Following a successful preparation, the handover execution takes place. The source cell issues the HO Command to the UE—this is the RRCConnectionReconfiguration message and carries the transparent container. If and when the UE receives this correctly it synchronises to the new target cell and sends a synchronisation message on the random access channel (RACH, step 9). The target cell then issues an allocation to the UE (step 10) so that it can send a HO Confirmation message to the target cell (the RRCConnectionReconfigurationComplete message, step 11).
The final steps, the Handover Completion, do not involve the UE. The source eNB is able to forward data (unacknowledged downlink packets) to the target eNB, and the S1-U interface from the S-GW must be switched from the source to the target (“path switch”). Finally, if the handover is successful the target eNB issues a UE Context Release message to the source eNB.

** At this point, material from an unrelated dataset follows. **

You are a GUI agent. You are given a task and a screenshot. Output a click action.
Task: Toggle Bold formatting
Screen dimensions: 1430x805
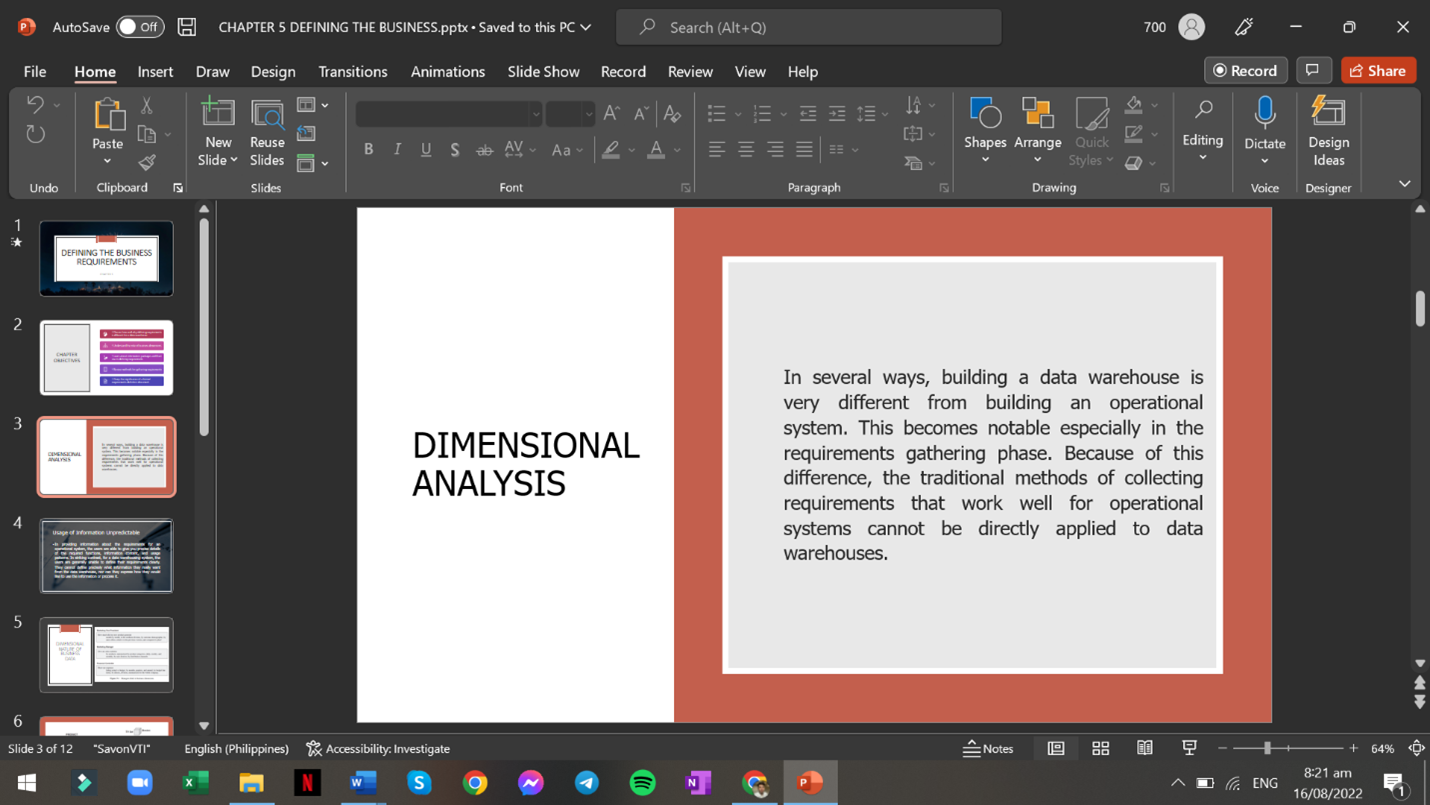pyautogui.click(x=368, y=149)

A successful handover requires (see FIG. 1):                Measurement report delivery from the UE to the serving cell, followed by handover decision at the serving cell;        Communication over the X2 between the serving and target eNB (HO preparation);        Delivery of the HO Command RRC message from the serving cell to the UE;        Successful random access and delivery of a HO Confirm RRC message to the target cell.        
Failure of a handover can occur at any of these stages. The transmission of the RRC signalling to/from the UE is managed by the RLC AM protocol and this judges when failure has occurred (and attempts to transmit the message should be ceased). Additionally, the UE performs measurements of the quality of the downlink of the serving cell and can determine a radio link failure at the physical layer level when the quality is judged to be poor for a duration equal to a timer value, “T310”. Since the “offset” is typically assumed to be greater than zero (otherwise ping-pong handovers between source and target are very likely), the majority of failures are expected to occur in the source cell before the HO Command has been delivered—the HO begins when the UE is already closer (in radio terms) to the target cell than to the source, and the UE moves further from the source as the handover proceeds. This generalization may be broken by randomness in the UE motion and by fragmented coverage caused by shadowing.
The UMTS hard handover is very similar in many respects—it is also UE assisted but in this case network controlled (the UE is configured to send triggered measurement reports but the network decides when to execute a handover), exploits preparation (using RL Setup procedure), is a “backward” handover (the source cell sends the HO command to the UE and the UE replies to the target cell) and is completed by inter-node signalling.
Handover algorithms are concerned with two performance aspects above all, namely:                Failures during the handover, or before the handover has been triggered; and        Number of handover events, however less important than the case above.